His massive frame dominated the corner, the blue glow of his ocular implant painting the scars on his face in ghostly light.
"We can handle the augments," he rumbled. "Scavenge parts, trade with the Neon Bazaar. But the glow? The high-grade stims?" He shook his head, the cables in his neck straining. "Those formulas died with Gristle. No one else knows the ratios, the distillation process. Without them, we're peddling watered-down trash."
Vey let out a wet, mocking laugh, the melted side of his face twisting grotesquely as he raised a bottle of synth-liquor to his lips.
"Fantastic. So we're back to hawking scrap metal and praying to whatever gods still give a damn about this shithole." The liquor sloshed as he took a long pull, his fingers trembling slightly—whether from withdrawal or rage, Karen couldn't tell.
Karen tuned out the bickering, her fingers tracing the edge of her Conduit absently.
The numbers didn't lie—without Gristle's supplies, their profit margins would bleed dry within weeks.
But beneath the logistical nightmare, a darker thought coiled in her gut, cold and insistent:
The east tunnels were hit too fast. Too precise.
Someone had betrayed them.
The meeting had dragged on for hours, circling the same problems like vultures over a corpse, picking at the bones of their crumbling empire.

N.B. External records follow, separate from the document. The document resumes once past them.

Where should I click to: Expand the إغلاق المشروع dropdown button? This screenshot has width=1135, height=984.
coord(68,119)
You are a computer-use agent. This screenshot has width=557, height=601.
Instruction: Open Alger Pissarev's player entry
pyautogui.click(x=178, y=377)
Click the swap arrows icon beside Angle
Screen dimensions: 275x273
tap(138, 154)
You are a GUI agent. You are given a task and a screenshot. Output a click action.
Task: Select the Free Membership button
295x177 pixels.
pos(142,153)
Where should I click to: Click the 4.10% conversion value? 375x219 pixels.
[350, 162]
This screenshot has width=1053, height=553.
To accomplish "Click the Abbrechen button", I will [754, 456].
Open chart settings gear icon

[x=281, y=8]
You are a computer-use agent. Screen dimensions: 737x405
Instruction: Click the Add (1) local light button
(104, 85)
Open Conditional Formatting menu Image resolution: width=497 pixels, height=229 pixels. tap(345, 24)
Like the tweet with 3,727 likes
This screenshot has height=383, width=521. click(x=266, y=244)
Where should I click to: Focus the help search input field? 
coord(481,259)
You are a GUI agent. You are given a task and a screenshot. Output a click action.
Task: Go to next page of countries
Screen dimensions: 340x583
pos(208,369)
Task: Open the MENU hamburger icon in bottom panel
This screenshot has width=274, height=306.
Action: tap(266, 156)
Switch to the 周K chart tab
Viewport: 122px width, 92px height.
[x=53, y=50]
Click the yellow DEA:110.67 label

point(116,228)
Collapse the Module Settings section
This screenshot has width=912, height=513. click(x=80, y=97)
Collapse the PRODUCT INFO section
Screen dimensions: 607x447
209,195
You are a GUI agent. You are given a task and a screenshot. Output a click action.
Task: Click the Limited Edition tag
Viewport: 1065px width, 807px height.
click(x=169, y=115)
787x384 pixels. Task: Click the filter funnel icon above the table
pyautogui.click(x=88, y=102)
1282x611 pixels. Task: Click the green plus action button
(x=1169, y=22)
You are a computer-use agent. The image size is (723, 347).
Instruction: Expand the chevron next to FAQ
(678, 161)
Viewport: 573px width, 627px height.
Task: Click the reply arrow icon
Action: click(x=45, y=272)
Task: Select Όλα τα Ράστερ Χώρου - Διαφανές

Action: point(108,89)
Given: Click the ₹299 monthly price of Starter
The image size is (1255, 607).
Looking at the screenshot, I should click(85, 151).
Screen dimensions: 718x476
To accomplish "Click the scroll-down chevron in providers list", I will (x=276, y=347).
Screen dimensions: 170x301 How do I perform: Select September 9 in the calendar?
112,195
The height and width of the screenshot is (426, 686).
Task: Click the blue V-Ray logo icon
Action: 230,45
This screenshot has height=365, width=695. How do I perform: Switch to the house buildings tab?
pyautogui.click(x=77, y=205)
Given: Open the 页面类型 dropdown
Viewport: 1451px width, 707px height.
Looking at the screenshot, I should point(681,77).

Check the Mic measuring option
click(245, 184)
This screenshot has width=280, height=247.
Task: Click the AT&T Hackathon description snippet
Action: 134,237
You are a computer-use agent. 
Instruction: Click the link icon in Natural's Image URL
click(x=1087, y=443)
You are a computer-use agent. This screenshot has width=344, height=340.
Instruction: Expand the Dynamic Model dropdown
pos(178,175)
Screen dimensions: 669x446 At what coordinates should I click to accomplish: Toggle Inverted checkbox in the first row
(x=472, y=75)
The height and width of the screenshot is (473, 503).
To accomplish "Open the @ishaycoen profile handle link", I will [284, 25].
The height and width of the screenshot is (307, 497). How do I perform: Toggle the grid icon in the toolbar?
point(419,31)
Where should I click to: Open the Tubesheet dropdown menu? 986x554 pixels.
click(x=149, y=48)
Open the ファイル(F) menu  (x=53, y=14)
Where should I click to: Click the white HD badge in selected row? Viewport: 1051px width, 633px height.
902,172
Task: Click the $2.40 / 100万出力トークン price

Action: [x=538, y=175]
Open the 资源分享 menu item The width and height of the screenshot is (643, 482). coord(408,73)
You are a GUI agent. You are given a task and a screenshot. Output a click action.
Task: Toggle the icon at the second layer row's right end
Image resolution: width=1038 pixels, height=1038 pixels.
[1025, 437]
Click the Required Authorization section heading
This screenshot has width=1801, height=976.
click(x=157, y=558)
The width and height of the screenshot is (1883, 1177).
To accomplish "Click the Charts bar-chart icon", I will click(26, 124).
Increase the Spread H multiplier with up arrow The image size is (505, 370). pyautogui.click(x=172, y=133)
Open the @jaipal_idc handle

Her gaze drifted to the door at the back of the room—Nex's private quarters.
Untouched since his death.
The old bastard has probably an idea about the traitor—or traitors.
If there were answers, they'd be in there.
"We prioritize," Karen cut in, her voice slicing through the noise.
The room fell silent.
"Rook, you and Vey handle the augment trades. Stick to the basics—neural interfaces, limb replacements. Nothing that requires Gristle's expertise. Echo, you take point on securing the remaining glow stockpiles. Ration them. Cut deals with the Bazaar's lower-tier dealers until we find a new chemist."
Echo yanked her blade free from the table, the edge glinting under the flickering lights. "Roger that."
Then the thought of Gristle's room—also untouched since his death—sent a chill through her.
The old apothecary had been paranoid to a fault, his quarters likely booby-trapped with whatever chemical nightmares he'd cooked up in his final days.
"I'll search Gristle's room," Karen's prosthetic fingers curled into a fist. "See if he left anything behind about his brews. Formulas. Notes. Anything."
The silence that followed was thick enough to choke on.
"Yeah, better you than me," Rook rumbled. "That place was annoying to deal with when he was alive."
Vey snorted "Yeah, well. If you find his glow recipe, maybe we can all stop pretending his shit didn't make us see ghosts half the time."
Mags didn't speak.
Her fingers tightened around Nex's shotgun, the metal creaking under her grip.
The look in her eyes said everything—Gristle's room wasn't just a potential goldmine.
It was a tomb.
Karen exhaled through her nose, the weight of what came next settling in her bones.
The hunt for the traitor was underway.
And now this—one more walk through the graveyard of what they'd lost.
The neon lights buzzed overhead, their glow painting the room in sickly hues of blue and rust.
Somewhere in the walls, something scuttled—rats or worse, the Junkyard's ever-present watchers.
Tomorrow, she'd search both the rooms.